そんな中、実家が米屋だった友達の松ちゃんは、問屋で箱買い(大人買い!)してもらっていたんです。

 

松ちゃんからダブったシールや、食べきれなかったウエハースをビニール袋に入れて譲り受け、

 

家のオーブントースターで軽く温めて大切に食べたものでした。

 

 

 

 

「すずき」というおばあちゃんがやっていた駄菓子屋では、10円で買えた円盤型のチョコを

(正式名称は未だに分かりません)

 

周りからカリカリと少しずつ食べて時間を稼ぐ日々。

 

たくさん駄菓子を買っている友達がうらやましくて、

 

自販機の下を覗いては「小銭が落ちてないかな?」と探したこともあります。

 

お金がなくても遊ぶことには困りませんでしたが、この幼少期の貧しさと

 

「物を大切にする姿勢」は、今でも僕の根底に生き続けています。

 

 

 

 

そんな子供時代、一年で一番楽しみにしていたのが、夏休みに開催される町内のお祭りでした。

 

足利を代表するお囃子「八木節」がメインのお祭りで、高い櫓(やぐら)から響く太鼓と笛の音色に合わせ、

 

肩にかけた手ぬぐいを右に左へと翻しながら踊る盆踊りが大好きでした。

 

年に一度のその日ばかりは、親から渡された1000円札をギュッと握りしめ、

 

出店の灯りに目を輝かせながら「何を買おうか」と悩み抜く―。

 

それはまるで宝探しのような、愛おしい時間でした。

 

香ばしいソースとポテトが絡み合う焼きそば。
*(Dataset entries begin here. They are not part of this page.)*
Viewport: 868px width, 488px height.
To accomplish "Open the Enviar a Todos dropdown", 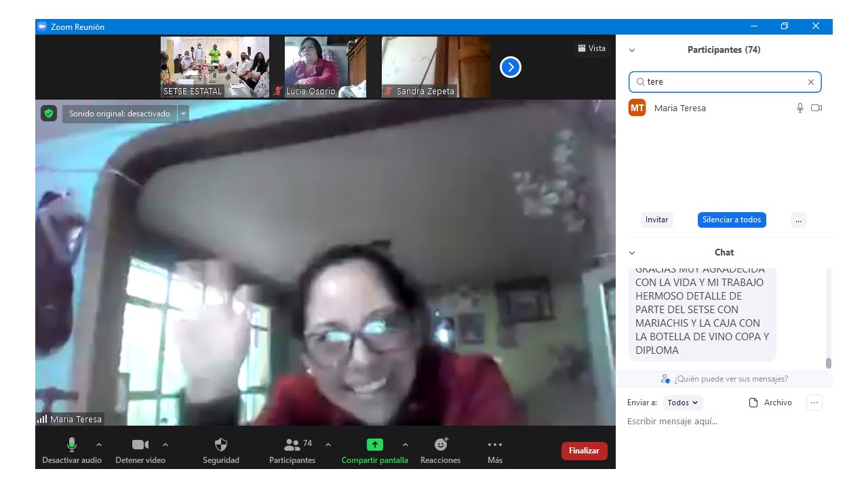I will [683, 403].
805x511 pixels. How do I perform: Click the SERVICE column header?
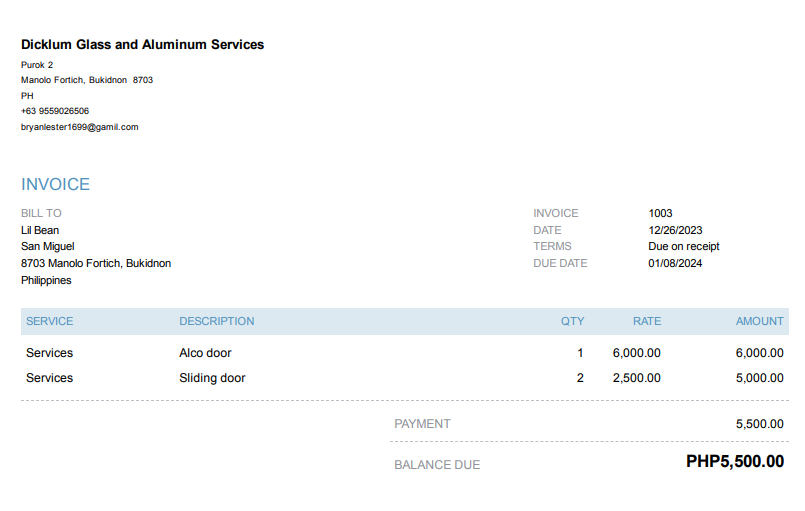pyautogui.click(x=50, y=321)
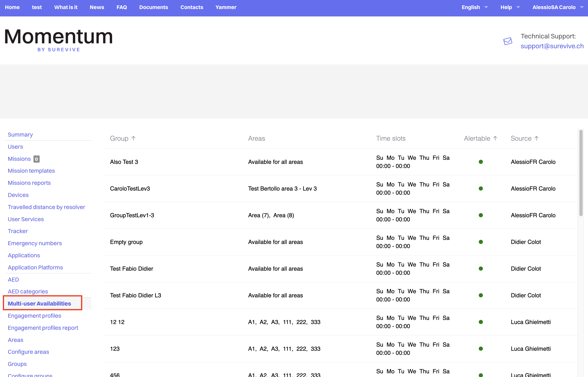Toggle the alertable dot for row 12 12
Image resolution: width=588 pixels, height=377 pixels.
(481, 322)
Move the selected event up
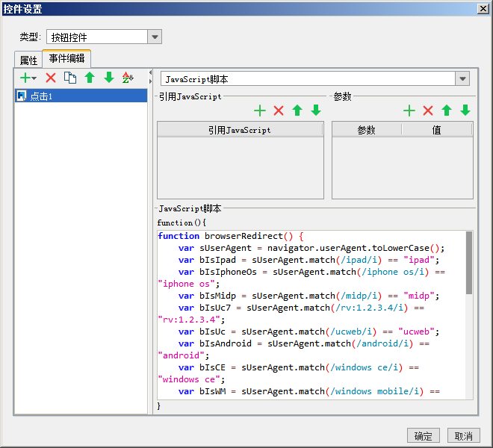This screenshot has height=448, width=493. (90, 78)
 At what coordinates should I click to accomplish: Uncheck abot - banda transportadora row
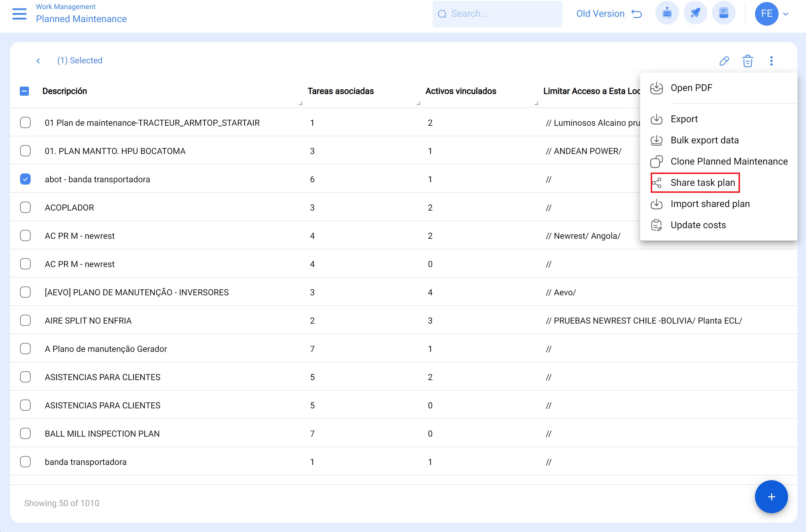(x=25, y=179)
甘辛いタレがたまらない焼きまんじゅう。

 

子供心にちょっと背伸びをして買った、一番高価な炭火焼きの焼き鳥。

 

「もらった1000円をどう使えば一番満足できるか?」と、

 

幼い頭をフル回転させて食券を買うときのワクワク感は、今でも忘れられません。

 

 

 

 

そんな思い出の「町内祭り」が復活するという知らせを聞き

 

懐かしさのあまり今年7月、友人誘って参加してきました。

 

しかし、そこに広げていたのは記憶とは少し違う光景でした。

 

子供の頃は見上げるほど高かった櫓は低くなり、立ち並んでいた出店の数は半減。

 

名物の足利ポテト焼きそばは普通の焼きそばになり、焼きまんじゅうの店は姿を消していました。

 

かつて最高のごちそうだった焼き鳥は、業務用タレと電気焼きの少し寂しい姿に変わり、値段は当時の倍に……。

 

そして何より楽しみにしていた八木節は、みんなで輪になって踊ることもなく、たった15分で終了。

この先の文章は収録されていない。